Excerpt to read:
###
Yesterday I concluded with a question - Is it lawful to heal on the Sabbath
Now there’s a technicality behind that question, and Jewish scribes used to debate it: is it lawful for a physician to heal on the sabbath? If the answer’s ‘yes’ how about someone else, like a prophet? The Shammaite Pharisees did not allow praying for the sick on the sabbath, but the followers of Hillel allowed it.
Arguments, arguments: ‘arguments by extension’ to which Jesus answers with an ‘argument by analogy’. If the sabbath laws allow you to help a sheep, why not a person? (But then, the Essenes wouldn’t have rescued a sheep either: gets complicated!).
So Jesus healed the man. Two notes at this point:
#1. Jesus asked the man to stretch out his hand, to do as much as he could. Jesus often did that in his healings. It’s the same today: we get help any way we can, and do what we can. Jesus still heals: sometimes slowly (always slowly in cases of sexual / emotional abuse), sometimes instantly; sometimes with, sometimes without, the help of medicine…
#2. I was a co-speaker at a conference with the Dr Paul Yonggi Cho, pastor of the largest church in the world. He said: ‘Every miracle recorded in the New Testament, including the raising of the dead, has also happened in Korea: we are praying for some miracles not mentioned in the Bible, nor recorded in Christian history. Like the replacement of a limb – an arm or a leg – that’s not there . We’re believing God for miracles like that.’
Back to the Sabbath: what's it all about? Two things, basically: faith and rest. Faith that God will supply our needs if we don’t have to work all the time; and rest so that our lives will be in balance. As you know, I counsel clergy: that’s what John Mark Ministries is about. They’re often burned out.
But when they are, it’s almost always associated with a failure to take the idea and practice of sabbath seriously. They don’t take a day off: a day off is any day (for pastors it’s often Thursday) when from getting up to going to bed at night you are not preoccupied with your vocation. Isn’t it interesting that in our leisure-oriented culture, there’s also more fatigue? A lot of people are just plain tired. The five-day work week is a recent innovation, but ‘leisure’ and ‘sabbath-rest’ are not the same.
Gordon McDonald, in his excellent book Ordering Your Private World has a chapter ‘Rest Beyond Leisure’ which I urge you to read. He writes: ‘God was the first “rester”…Does God need to rest? Of course not. But did God choose to rest? Yes.
Why? Because God subjected creation to a rhythm of rest and work that he revealed by observing the rhythm himself, as a precedent for everyone else… [For us] this rest is a time of looking backward. We gaze upon our work and ask questions like: “What does my work mean? For whom did I do all this work? How well was my work done? Why did I do all this?
###
Dataset excerpt:
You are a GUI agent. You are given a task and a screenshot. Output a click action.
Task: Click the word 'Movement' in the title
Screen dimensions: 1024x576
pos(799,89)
###
Work order: Write out the part of the Sabbath text above starting at "Yesterday I concluded" and ending at "either: gets complicated!).", word for word.

Exercise response:
Yesterday I concluded with a question - Is it lawful to heal on the Sabbath
Now there’s a technicality behind that question, and Jewish scribes used to debate it: is it lawful for a physician to heal on the sabbath? If the answer’s ‘yes’ how about someone else, like a prophet? The Shammaite Pharisees did not allow praying for the sick on the sabbath, but the followers of Hillel allowed it.
Arguments, arguments: ‘arguments by extension’ to which Jesus answers with an ‘argument by analogy’. If the sabbath laws allow you to help a sheep, why not a person? (But then, the Essenes wouldn’t have rescued a sheep either: gets complicated!).